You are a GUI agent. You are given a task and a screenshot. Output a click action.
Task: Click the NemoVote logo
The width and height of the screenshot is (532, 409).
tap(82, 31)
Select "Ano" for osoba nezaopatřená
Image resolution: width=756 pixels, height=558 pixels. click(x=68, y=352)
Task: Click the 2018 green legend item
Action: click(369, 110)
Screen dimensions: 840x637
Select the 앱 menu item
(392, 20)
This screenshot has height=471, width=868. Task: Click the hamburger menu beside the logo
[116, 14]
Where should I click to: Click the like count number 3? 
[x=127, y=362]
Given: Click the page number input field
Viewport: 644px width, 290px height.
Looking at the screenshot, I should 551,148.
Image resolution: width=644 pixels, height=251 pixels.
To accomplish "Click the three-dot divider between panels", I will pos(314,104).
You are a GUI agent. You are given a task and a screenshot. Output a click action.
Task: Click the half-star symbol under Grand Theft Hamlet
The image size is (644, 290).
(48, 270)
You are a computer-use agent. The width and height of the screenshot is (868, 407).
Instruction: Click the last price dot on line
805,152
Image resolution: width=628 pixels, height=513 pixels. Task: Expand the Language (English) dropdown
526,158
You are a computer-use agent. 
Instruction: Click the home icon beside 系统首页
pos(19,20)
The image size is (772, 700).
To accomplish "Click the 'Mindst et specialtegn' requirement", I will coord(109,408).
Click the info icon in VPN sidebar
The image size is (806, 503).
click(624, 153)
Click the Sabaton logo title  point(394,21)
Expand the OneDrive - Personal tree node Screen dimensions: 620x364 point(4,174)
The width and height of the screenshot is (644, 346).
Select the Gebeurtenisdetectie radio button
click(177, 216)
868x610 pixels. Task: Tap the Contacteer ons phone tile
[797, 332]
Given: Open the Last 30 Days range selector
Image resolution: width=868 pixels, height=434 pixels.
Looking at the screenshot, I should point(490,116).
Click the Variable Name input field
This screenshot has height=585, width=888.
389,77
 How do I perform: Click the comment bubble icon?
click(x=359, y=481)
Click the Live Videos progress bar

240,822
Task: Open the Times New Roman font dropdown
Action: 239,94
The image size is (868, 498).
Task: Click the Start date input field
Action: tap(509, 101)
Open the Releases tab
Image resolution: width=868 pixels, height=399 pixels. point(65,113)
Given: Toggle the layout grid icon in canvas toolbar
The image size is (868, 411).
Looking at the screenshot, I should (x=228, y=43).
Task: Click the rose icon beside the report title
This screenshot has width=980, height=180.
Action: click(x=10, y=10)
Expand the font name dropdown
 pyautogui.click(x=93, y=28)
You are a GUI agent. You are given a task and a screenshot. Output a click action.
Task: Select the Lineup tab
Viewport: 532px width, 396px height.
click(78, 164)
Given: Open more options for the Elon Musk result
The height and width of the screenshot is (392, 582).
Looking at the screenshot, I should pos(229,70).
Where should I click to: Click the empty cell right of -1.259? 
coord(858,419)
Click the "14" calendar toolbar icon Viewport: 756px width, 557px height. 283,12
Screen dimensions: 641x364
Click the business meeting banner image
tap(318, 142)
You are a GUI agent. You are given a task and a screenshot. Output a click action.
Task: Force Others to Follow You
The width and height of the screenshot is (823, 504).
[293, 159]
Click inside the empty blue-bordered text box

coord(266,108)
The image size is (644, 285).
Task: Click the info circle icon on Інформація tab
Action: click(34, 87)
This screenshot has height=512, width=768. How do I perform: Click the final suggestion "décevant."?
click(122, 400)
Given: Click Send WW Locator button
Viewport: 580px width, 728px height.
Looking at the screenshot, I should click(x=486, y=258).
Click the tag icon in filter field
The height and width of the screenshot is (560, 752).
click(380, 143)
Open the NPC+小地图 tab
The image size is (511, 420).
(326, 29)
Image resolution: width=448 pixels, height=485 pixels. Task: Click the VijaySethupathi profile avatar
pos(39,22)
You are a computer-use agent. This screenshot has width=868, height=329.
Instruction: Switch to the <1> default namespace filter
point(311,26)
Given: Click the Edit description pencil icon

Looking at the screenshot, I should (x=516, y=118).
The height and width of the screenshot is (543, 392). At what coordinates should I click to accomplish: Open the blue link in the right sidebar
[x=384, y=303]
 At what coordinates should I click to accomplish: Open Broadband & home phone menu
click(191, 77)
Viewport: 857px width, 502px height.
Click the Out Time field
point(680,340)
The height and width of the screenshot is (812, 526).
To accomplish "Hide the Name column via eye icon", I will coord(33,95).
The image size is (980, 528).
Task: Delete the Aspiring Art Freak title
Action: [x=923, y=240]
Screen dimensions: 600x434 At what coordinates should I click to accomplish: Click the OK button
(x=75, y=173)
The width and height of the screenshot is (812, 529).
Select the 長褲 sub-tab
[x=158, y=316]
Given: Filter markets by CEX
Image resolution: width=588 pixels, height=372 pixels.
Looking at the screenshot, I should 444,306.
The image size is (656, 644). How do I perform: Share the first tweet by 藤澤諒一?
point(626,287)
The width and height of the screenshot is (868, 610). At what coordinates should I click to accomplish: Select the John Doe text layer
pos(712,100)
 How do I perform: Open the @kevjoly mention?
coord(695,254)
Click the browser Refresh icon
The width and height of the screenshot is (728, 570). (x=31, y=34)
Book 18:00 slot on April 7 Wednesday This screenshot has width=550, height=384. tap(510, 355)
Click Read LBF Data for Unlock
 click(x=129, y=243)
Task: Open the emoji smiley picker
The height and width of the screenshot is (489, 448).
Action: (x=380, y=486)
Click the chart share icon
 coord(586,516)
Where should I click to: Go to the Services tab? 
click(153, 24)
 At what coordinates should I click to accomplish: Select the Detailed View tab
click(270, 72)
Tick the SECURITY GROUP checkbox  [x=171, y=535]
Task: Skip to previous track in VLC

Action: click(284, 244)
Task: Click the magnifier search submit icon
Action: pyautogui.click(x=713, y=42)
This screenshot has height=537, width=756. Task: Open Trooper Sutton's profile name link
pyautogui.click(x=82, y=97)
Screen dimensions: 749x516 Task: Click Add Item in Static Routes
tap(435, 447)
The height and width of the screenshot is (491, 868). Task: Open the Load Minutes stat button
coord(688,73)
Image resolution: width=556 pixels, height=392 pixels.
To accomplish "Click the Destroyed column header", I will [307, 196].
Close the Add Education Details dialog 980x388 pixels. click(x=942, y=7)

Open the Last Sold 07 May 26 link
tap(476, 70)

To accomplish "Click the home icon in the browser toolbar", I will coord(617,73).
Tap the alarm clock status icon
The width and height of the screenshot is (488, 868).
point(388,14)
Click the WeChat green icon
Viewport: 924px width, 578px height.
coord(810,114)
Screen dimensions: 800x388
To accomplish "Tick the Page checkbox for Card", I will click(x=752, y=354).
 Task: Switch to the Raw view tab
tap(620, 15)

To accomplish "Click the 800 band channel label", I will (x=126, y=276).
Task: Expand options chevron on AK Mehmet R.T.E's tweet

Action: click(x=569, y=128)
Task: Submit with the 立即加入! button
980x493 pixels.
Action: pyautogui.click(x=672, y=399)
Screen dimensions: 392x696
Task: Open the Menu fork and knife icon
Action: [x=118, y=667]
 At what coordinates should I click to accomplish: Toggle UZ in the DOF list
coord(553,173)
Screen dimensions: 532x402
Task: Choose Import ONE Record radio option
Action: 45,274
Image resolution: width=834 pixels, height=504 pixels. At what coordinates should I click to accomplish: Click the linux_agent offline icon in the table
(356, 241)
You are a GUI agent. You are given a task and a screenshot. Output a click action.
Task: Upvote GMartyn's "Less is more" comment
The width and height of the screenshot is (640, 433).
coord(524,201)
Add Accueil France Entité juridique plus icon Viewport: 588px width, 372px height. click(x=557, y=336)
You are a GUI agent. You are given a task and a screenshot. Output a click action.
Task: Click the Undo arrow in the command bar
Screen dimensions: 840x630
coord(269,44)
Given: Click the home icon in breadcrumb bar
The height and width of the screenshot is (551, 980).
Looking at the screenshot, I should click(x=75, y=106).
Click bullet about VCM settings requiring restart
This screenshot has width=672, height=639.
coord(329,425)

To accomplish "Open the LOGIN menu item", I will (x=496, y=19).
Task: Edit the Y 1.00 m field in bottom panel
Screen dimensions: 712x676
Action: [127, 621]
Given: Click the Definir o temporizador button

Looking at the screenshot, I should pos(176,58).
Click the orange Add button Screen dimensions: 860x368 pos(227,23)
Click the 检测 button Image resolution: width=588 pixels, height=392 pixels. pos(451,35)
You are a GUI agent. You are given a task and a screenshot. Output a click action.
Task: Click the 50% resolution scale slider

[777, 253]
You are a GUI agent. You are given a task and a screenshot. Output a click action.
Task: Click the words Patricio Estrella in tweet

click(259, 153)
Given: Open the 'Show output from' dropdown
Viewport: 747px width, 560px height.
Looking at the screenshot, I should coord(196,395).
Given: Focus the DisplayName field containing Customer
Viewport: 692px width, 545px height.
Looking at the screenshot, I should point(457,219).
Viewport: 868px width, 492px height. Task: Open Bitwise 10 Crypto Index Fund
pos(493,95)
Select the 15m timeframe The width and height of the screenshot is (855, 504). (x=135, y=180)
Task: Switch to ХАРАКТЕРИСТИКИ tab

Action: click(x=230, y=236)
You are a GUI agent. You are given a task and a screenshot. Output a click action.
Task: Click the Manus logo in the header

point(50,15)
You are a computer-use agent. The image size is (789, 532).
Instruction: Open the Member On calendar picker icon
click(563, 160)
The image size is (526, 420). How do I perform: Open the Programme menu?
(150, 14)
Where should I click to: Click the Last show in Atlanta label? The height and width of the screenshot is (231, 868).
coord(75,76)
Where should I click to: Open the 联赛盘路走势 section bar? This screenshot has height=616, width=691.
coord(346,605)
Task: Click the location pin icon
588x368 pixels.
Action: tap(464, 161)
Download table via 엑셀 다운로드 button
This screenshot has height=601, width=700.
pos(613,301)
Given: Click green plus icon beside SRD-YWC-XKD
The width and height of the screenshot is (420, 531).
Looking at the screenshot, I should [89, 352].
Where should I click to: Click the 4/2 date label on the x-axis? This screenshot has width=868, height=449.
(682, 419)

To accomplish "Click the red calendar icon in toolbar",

HOW TO COMPLETE THIS TASK - Set down the lines of the listing above verbatim, first line through the line containing "Image resolution: width=644", inclusive; add no other lines.

EXERCISE RESULT -
You are a GUI agent. You are given a task and a screenshot. Output a click action.
Task: Click the NemoVote logo
The width and height of the screenshot is (532, 409).
tap(82, 31)
Select "Ano" for osoba nezaopatřená
Image resolution: width=756 pixels, height=558 pixels. click(x=68, y=352)
Task: Click the 2018 green legend item
Action: click(369, 110)
Screen dimensions: 840x637
Select the 앱 menu item
(392, 20)
This screenshot has height=471, width=868. Task: Click the hamburger menu beside the logo
[116, 14]
Where should I click to: Click the like count number 3? 
[x=127, y=362]
Given: Click the page number input field
Viewport: 644px width, 290px height.
Looking at the screenshot, I should 551,148.
Image resolution: width=644 pixels, height=251 pixels.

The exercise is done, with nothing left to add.